It would have been easy for newFNP to just blow off the attitude of the almost thirteen-year old obese boy who begrudgingly attended his well child visit with his mom today. Eyes steadfastly examining a single spot in the floor, his 213-pound frame turned away from his mom and from newFNP, he initially refused to respond to newFNP's questions or to his mom's exasperated pleas for the responses.
"You see, Doctora?" she lamented. "This is how he always is."
NewFNP cares for this boy, his two younger brothers, his mom - who has diabetes - and his grandma who also has diabetes and who has had two strokes. His mom cares for herself, her mother and her four children as best she can. One older boy is on house arrest. As newFNP flipped back to the last physical, she saw in her handwriting: father incarcerated.
NewFNP knew that this attitude was about that. She asked the patient if his dad was still in jail - he is. She asked him if that was why he was upset. It was. She asked the patient's mom to leave them alone, not quite certain how to broach the subject of the kid's attitude and his father's incarceration. These topics are difficult for newFNP - she often feel like the emotional equivalent of a bull in a china shop when she has to discuss them.
True to that expectation, newFNP's start was rocky. She asked her patient, whose emotional pain was weighing heavily in the room, to please look at her. He refused. She told him that it would mean a lot to her if he could just look at her. He made a micro-movement toward her, decided against it and again faced the floor and told her no.
NewFNP said, and in writing this she knows that it is harsh, "OK, so you just want to sit here and be a jerk?" He said yes. This affirmation opened the door for newFNP to ask him who has told him that he is a jerk.
And the floodgates opened. NewFNP is not sure what she would have done if they had not but it doesn't take a psychic to know that this kid has had a lot of negativity directed towards him. 'Jerk' may have been tame compared to other names he has been called.

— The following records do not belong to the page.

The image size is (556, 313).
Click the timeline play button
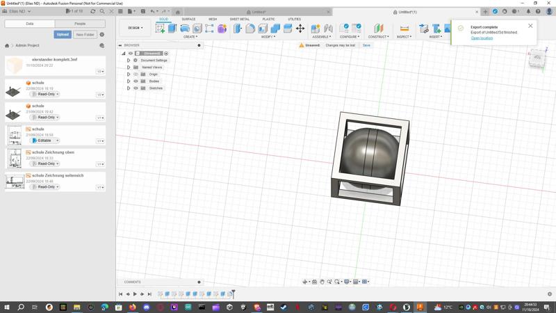click(x=135, y=294)
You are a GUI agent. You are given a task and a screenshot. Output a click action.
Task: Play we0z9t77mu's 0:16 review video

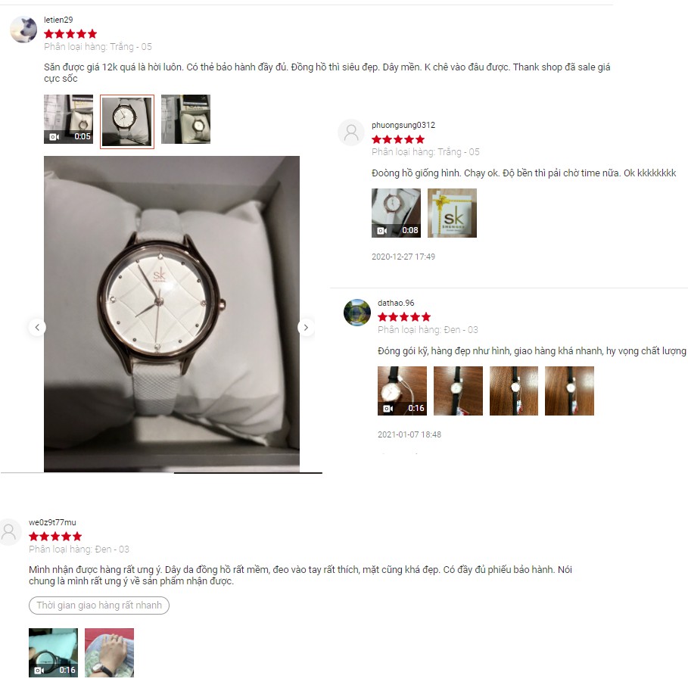coord(54,652)
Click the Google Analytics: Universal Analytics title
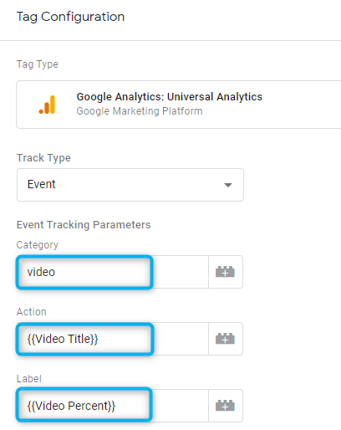The height and width of the screenshot is (430, 341). click(x=170, y=97)
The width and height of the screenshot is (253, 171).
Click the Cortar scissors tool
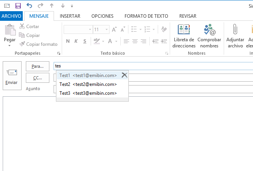coord(29,27)
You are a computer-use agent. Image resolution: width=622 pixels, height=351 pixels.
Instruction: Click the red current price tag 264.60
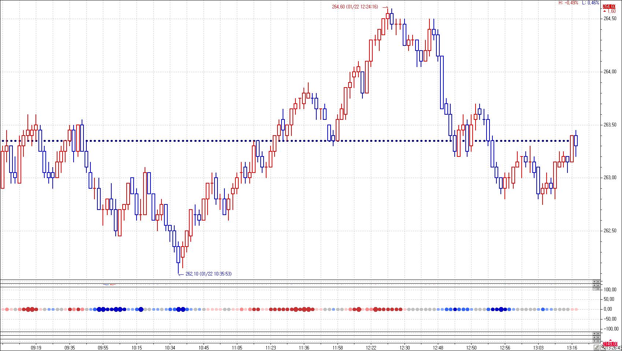coord(608,6)
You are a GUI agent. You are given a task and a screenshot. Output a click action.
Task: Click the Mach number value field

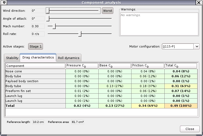tap(38, 26)
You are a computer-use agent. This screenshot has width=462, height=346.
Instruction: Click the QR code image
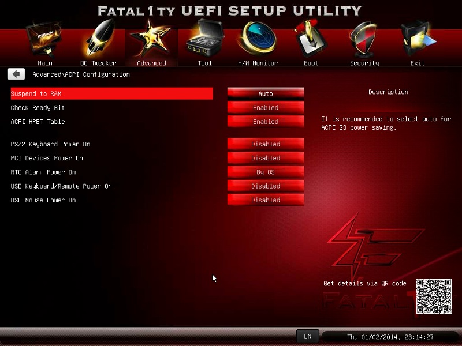pos(434,296)
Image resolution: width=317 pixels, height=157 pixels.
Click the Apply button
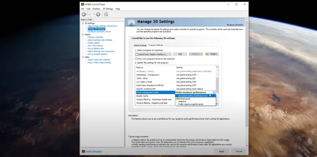pos(222,151)
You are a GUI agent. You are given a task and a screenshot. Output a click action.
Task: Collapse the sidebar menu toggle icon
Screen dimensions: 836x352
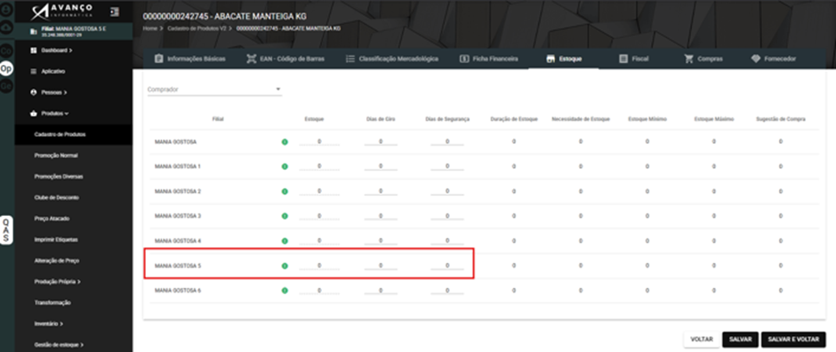pyautogui.click(x=115, y=12)
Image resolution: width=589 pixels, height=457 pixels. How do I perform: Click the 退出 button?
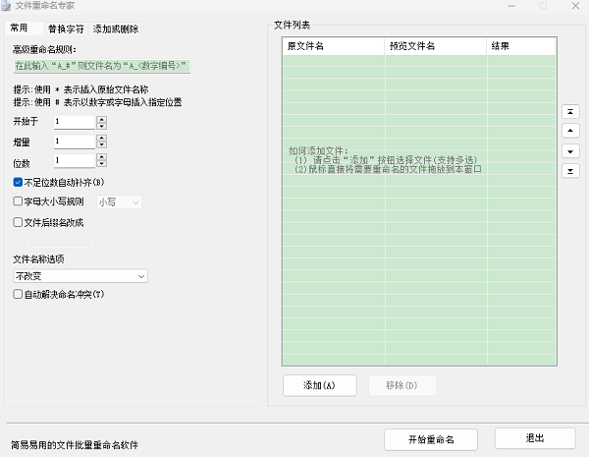click(535, 438)
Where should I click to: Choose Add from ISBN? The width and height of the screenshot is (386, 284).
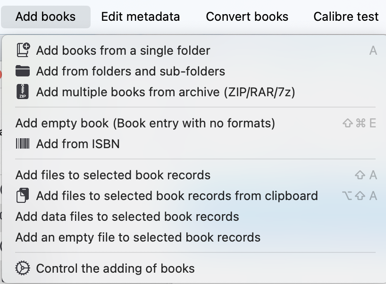point(78,144)
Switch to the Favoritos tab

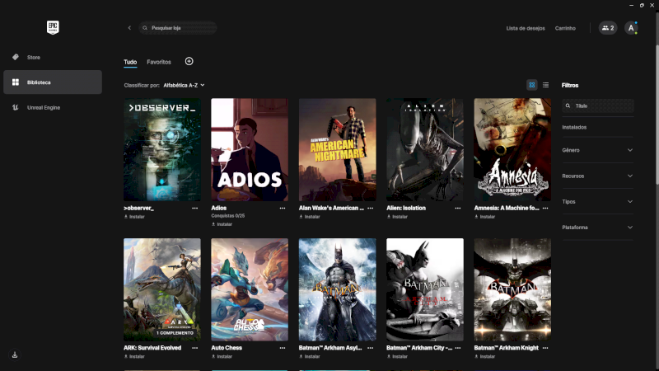[x=159, y=62]
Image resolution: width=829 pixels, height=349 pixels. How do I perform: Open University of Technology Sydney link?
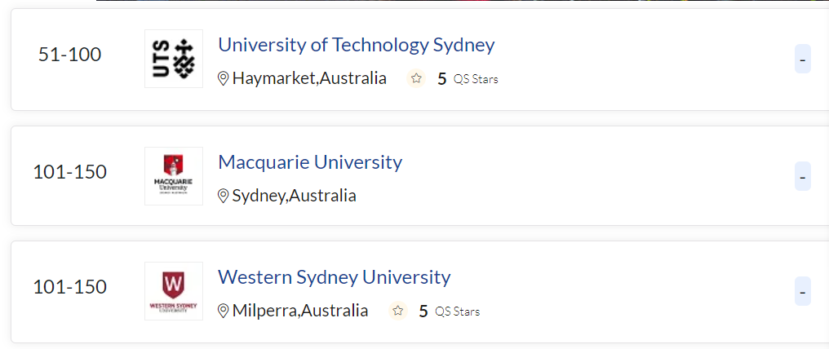click(356, 45)
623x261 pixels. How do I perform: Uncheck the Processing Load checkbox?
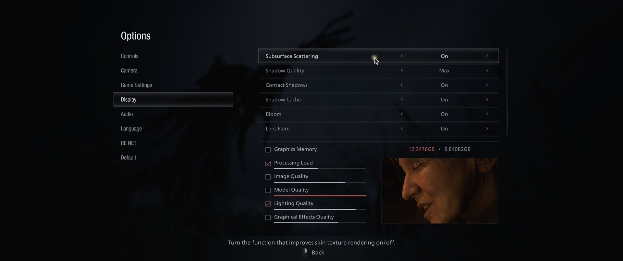[268, 163]
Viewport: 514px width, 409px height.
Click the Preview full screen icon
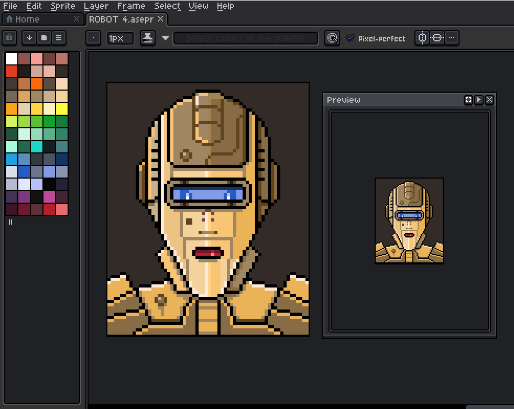tap(468, 100)
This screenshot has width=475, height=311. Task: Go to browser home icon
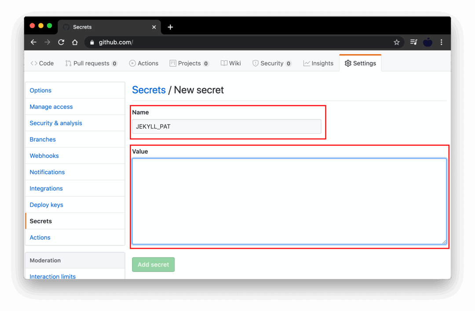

NewFNP spent the next twenty minutes listening to this devastated kid cry about how he misses his dad. It was absolutely heartbreaking. He doesn't want to go to school because his dad used to take him. He doesn't want to go to the park because he sees all the other kids with their dads. When someone picks on him at home, no one is there to defend him like his dad used to. He is about to turn thirteen and all he wants for his birthday is to visit his father in prison. He is concerned that he will be deported and that he won't see him again. His uncle is mean to him, tells him bad words and to "calm the fuck down." His aunt yells at him. His mom is frustrated with him.
NewFNP was, frankly, not sure what to do. Obviously, this kid is at high risk for school failure, perhaps for criminal behavior given that his brother and father both modeled it for him. NewFNP knows that he is also at high risk for diabetes, that he already has fatty liver infiltration and she assumes that part of this overeating has an emotional component. She made an executive decision to blow off the medical concerns for today - at least in part - and to focus more on his emotional decompensation.
She told him that he has already seen too much and suffered too much for his young life, acknowledged that life has dealt him an unfair hand, allowed him to grieve his loss and his loneliness. She talked to him about his potential, about making good decisions and about how he is loved. She told him that she saw a sweet person inside who wanted love and caretaking.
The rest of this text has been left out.